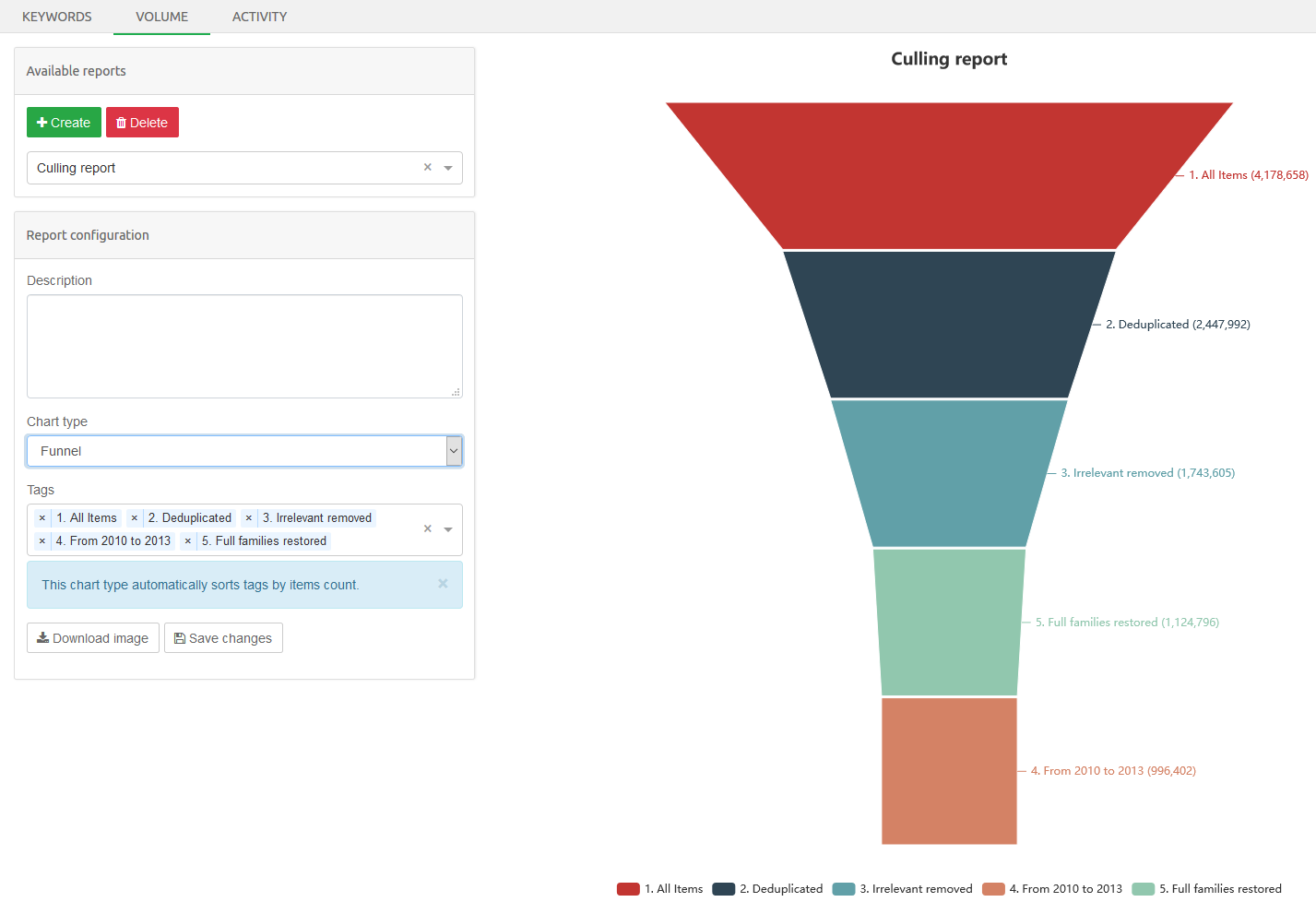This screenshot has height=902, width=1316.
Task: Create a new report
Action: tap(64, 123)
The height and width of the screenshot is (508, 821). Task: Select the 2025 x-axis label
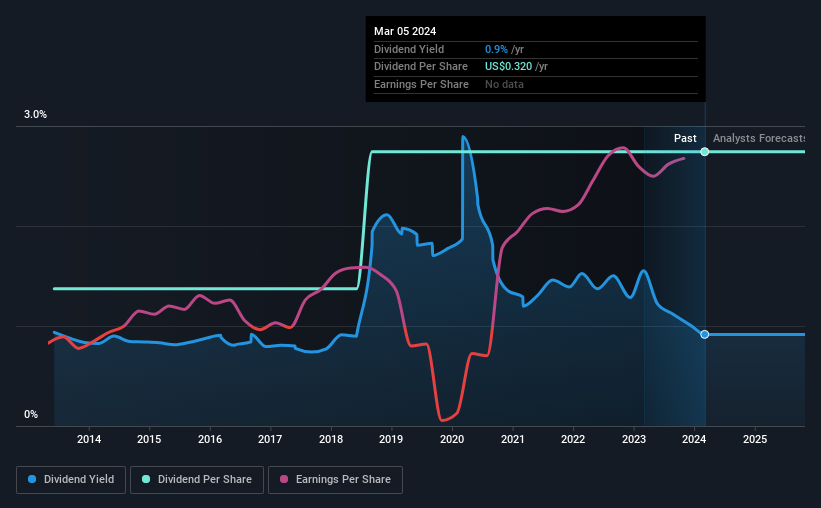point(755,439)
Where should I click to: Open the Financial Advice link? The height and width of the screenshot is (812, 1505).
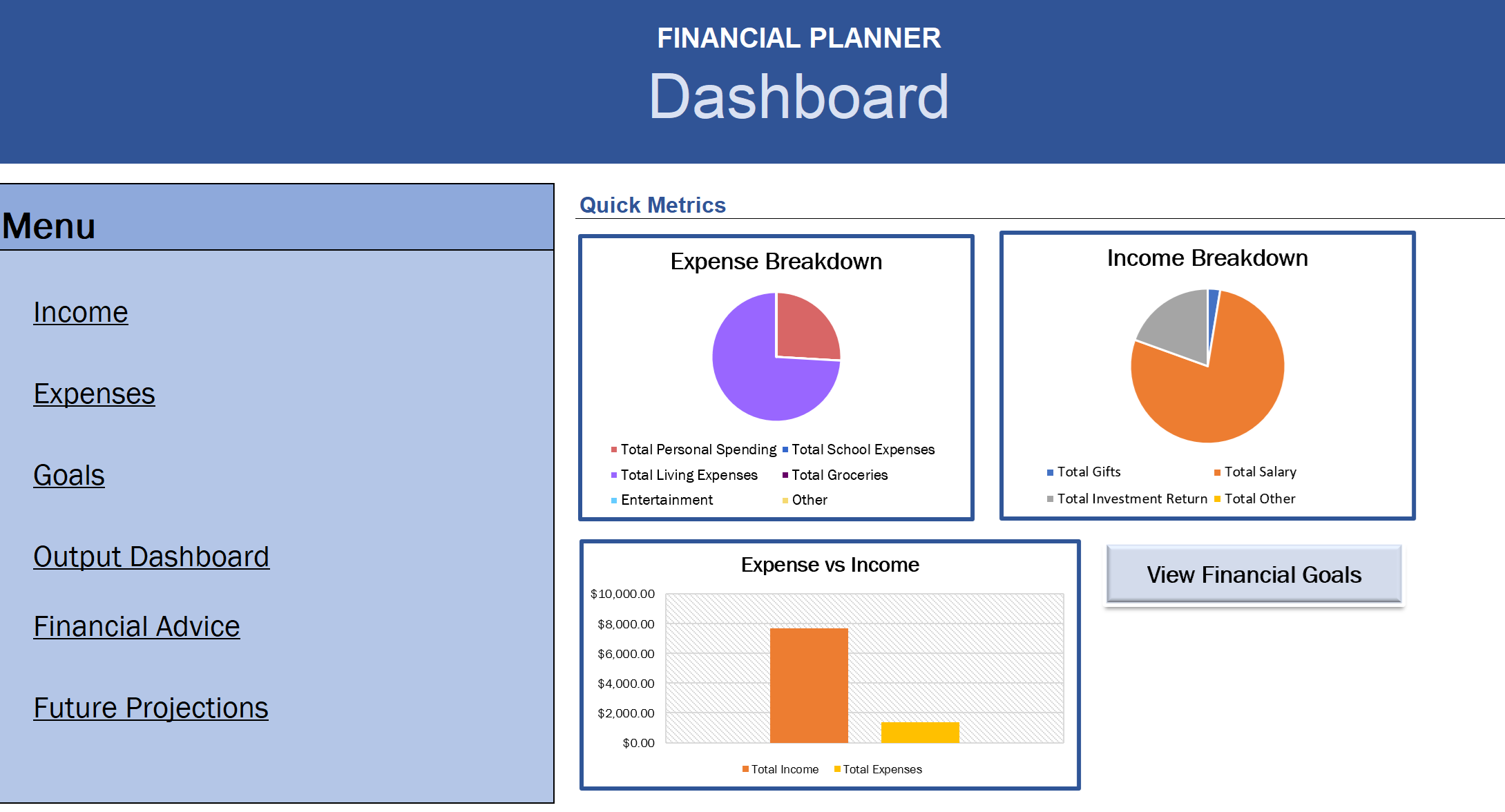click(x=137, y=627)
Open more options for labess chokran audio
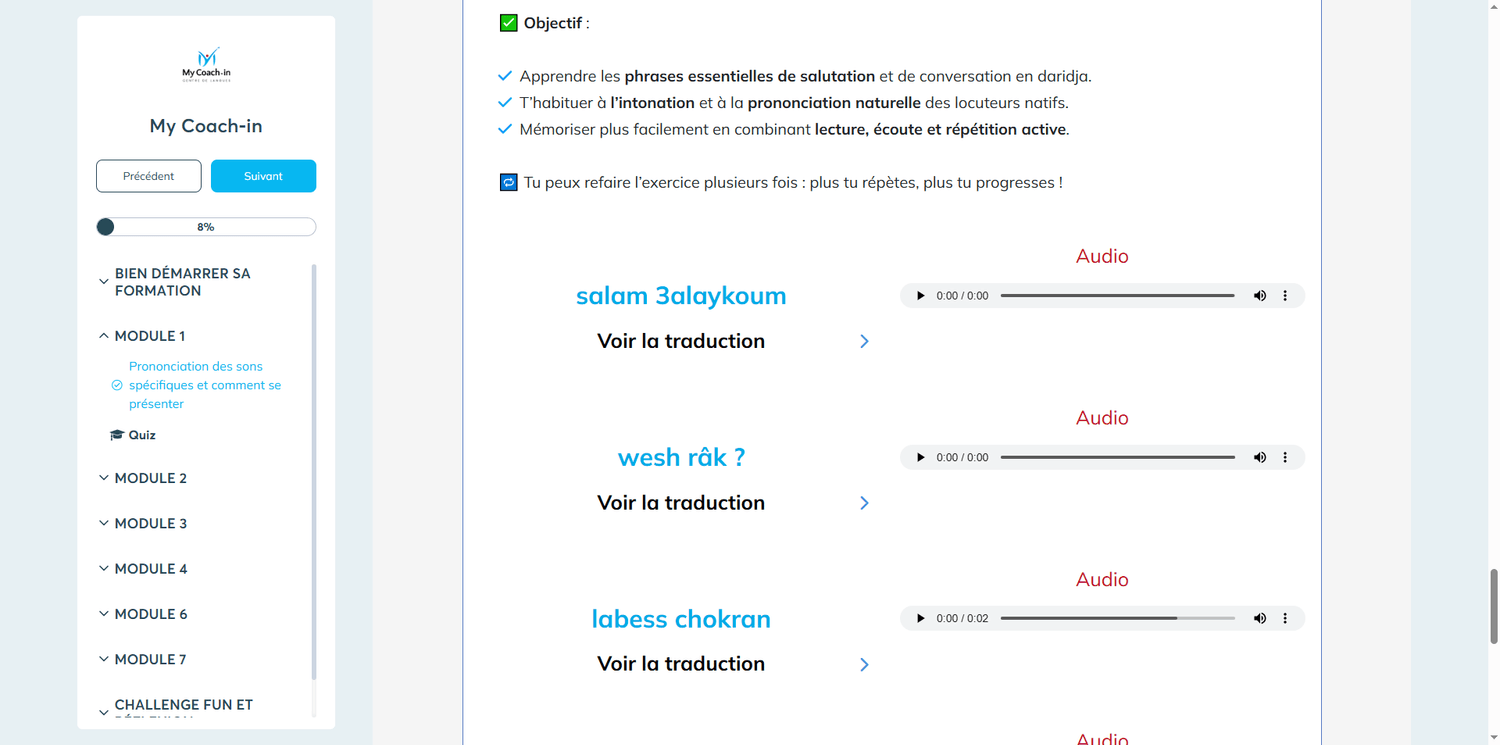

*Exercise*: The lines to be extracted begin at the line containing "The height and width of the screenshot is (508, 821)." and continue through the final line of the material above, both ends included. Reproduce them exactly, without the pictures.

*Output for this exercise*:
The height and width of the screenshot is (508, 821). Task: Select the 2025 x-axis label
point(755,439)
Where should I click to: Open the Financial Advice link? The height and width of the screenshot is (812, 1505).
click(x=137, y=627)
Open more options for labess chokran audio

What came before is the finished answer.